Moi aussi, je pense que cela ne va pas être facile, d’autant que le printemps est la saison des pluies au Japon! Mais les japonais vivent les éléments très différemment de nous, et endurent un pays et un climat bien plus violents que les nôtres. S’il pleut, ils n’interrompent pas les spectacles en plein air, et les spectateurs restent. Ils vivent avec la pluie, avec le froid. La vérité de la nature représentera sans doute la plus grande difficulté dans sa confrontation avec nos petits moyens artificiels. Je ne voudrais pas la violenter, mais la subvertir par des interventions subtiles, délicates, discrètes… Trouver assez d’intimité dans le groupe d’humains que nous formerons avec le public pour pouvoir voyager ensemble contre le monde vivant, incontrôlable et parfois hostile qui nous entourera…

entretien réalisé en janvier 2015 pour le site ma culture


Le Shizuoka Performing Arts Centre (SPAC)

Le SPAC est un centre de création théâtrale unique au Japon, et à bien des titres, unique au monde. Il a été créé en 1995 par la volonté du gouvernement local de la préfecture de Shizuoka. Il est l’un des premiers établissements du pays entièrement consacré aux arts du spectacle à bénéficier d’un financement public. Il dispose d’une troupe permanente, de personnels techniques et administratifs qualifiés, et occupe des locaux et des équipements qui lui sont entièrement dévolus. A l’image des centres dramatiques nationaux français, sa mission est la production et la création, mais aussi l’accueil d’artistes étrangers (aussi bien en tournée qu’en résidence de création), ainsi que la promotion des arts de la scène auprès d’un public extrêmement diversifié.
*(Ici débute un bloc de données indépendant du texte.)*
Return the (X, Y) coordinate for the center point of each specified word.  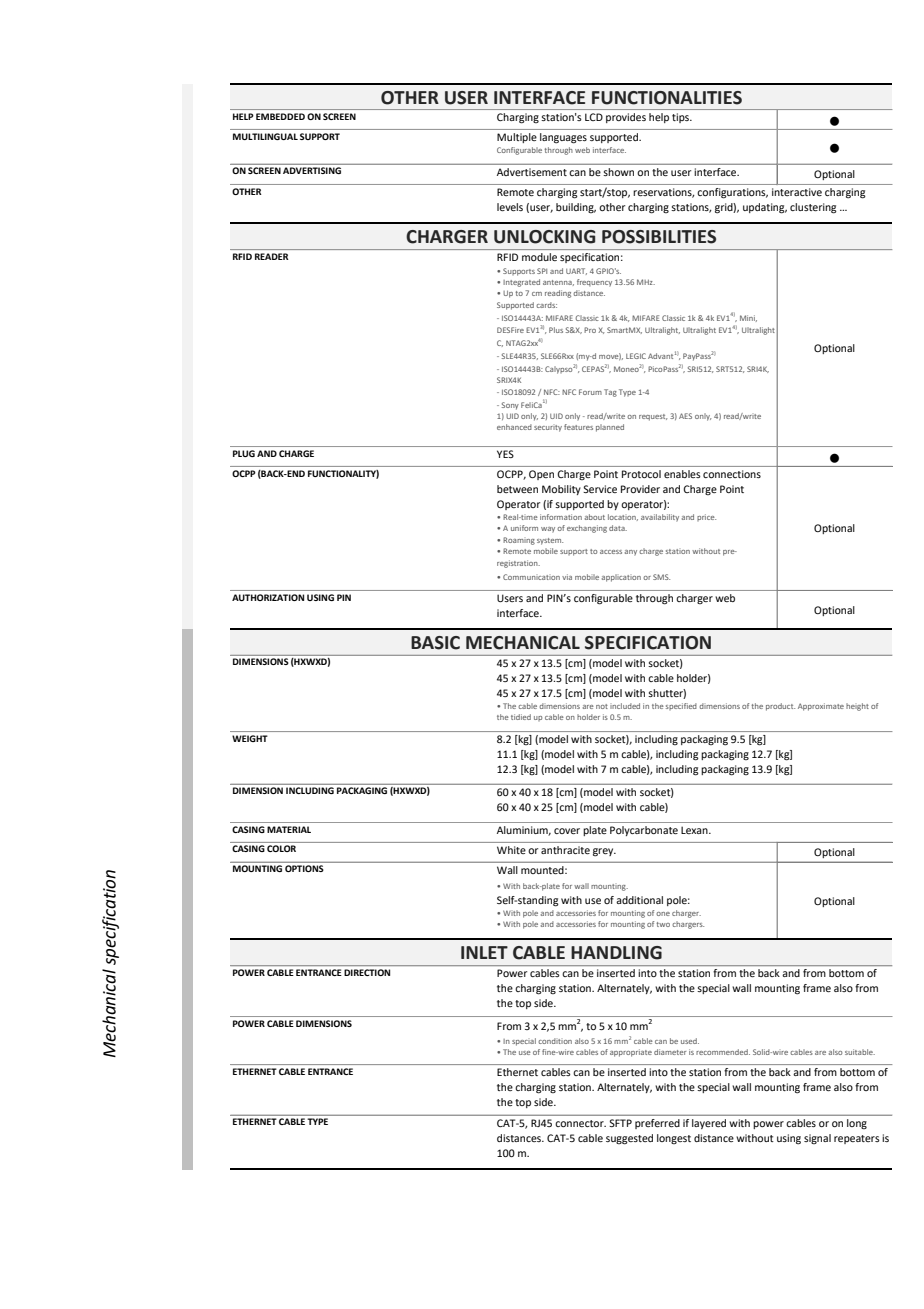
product (780, 707)
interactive (797, 192)
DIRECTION (367, 972)
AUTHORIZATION (268, 597)
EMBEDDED (280, 116)
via (567, 577)
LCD (594, 117)
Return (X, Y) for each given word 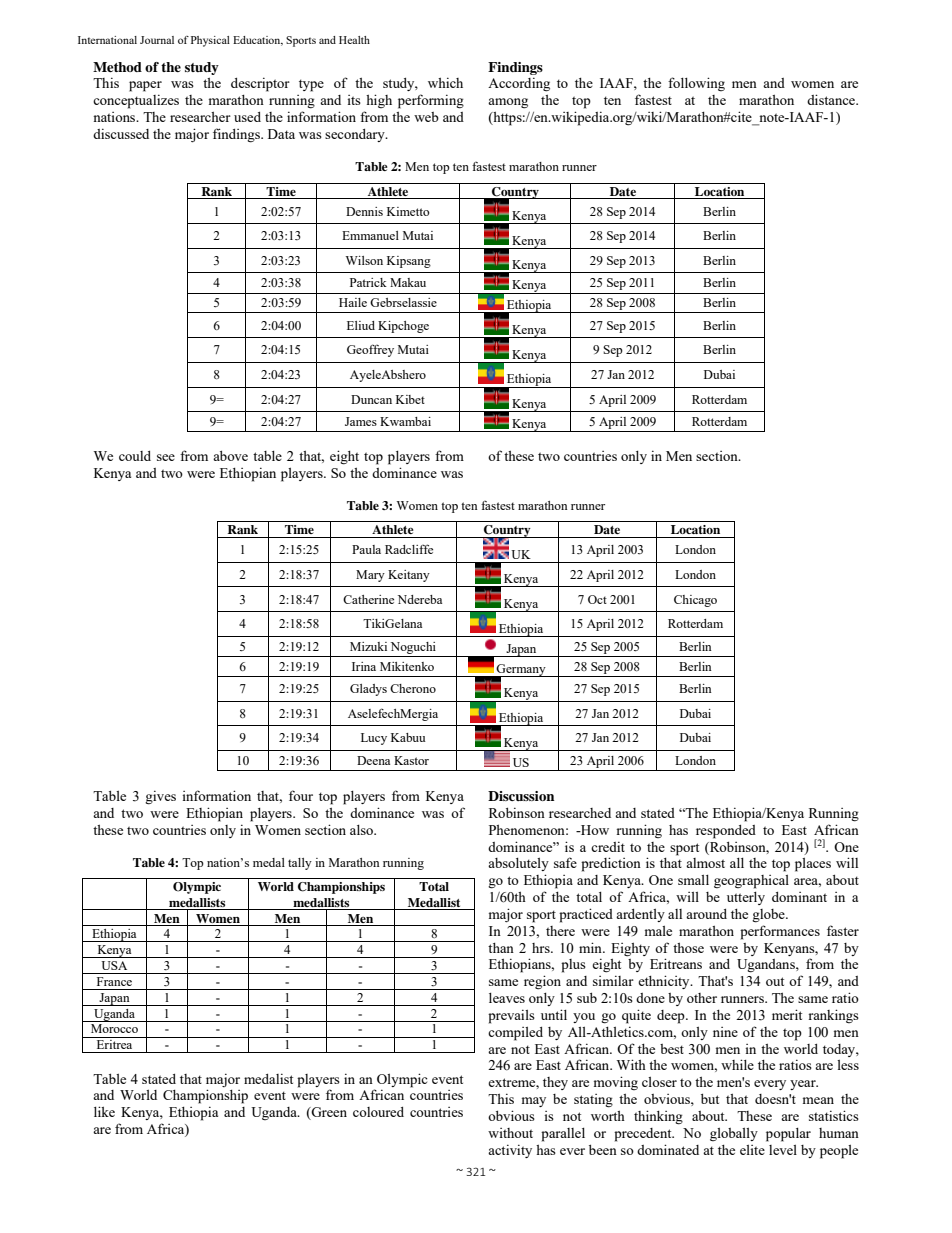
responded (726, 832)
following (696, 84)
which (445, 82)
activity (510, 1151)
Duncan (371, 399)
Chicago (695, 601)
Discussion (521, 796)
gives (160, 797)
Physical (210, 41)
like (104, 1111)
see (166, 457)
Le SPAC est dirigé depuis 2007 par le metteur en scène Satoshi Miyagi, prenant alors la relève de Tadashi Suzuki, fondateur de l’institution. Metteur en scène de renommée internationale, Satoshi Miyagi a présenté au Festival d’Avignon 2014, dans le cadre prestigieux de la carrière Boulbon, une mise en scène mémorable du « Mahabharata« . Sous son impulsion, le SPAC a établi depuis quelques années une intense relation d’amitié et d’échange avec le monde théâtral français. En 2009, Daniel Jeanneteau a été l’un des premiers metteurs en scènes étrangers à y être invité pour une création. Il s’agissait de la mise en scène de « Blasted » de Sarah Kane. Pascal Rambert, Olivier Py, Omar Porras, Claude Régy, Jean Lambert-Wild, Frédéric Fisbach, Peter Brook… y sont venus présenter ou créer leurs spectacles.

Les installations du SPAC sont divisées en deux parties distinctes :
– le parc des arts de la scène (Butai Geijutsu Koen), dans la proche périphérie de Shizuoka, sur le mont Nihondaira. C’est un ensemble d’équipements offrant les meilleures conditions de création et de résidence : un théâtre en plein air de 400 places, un théâtre ellipsoïde de 100 places, une salle modulable d’une centaine de places, des salles de répétition, des logements, une cantine-cafétéria etc., le tout dans une architecture en bois d’Arata Isozaki, en pleine nature, parmi des plantations de thé.
– un théâtre de 350 places en ville, doté de tout l’équipement nécessaire (bureaux, atelier, cage de scène et cintres…) à l’intérieur du centre de congrès (Granship) construit lui aussi par Arata Isozaki.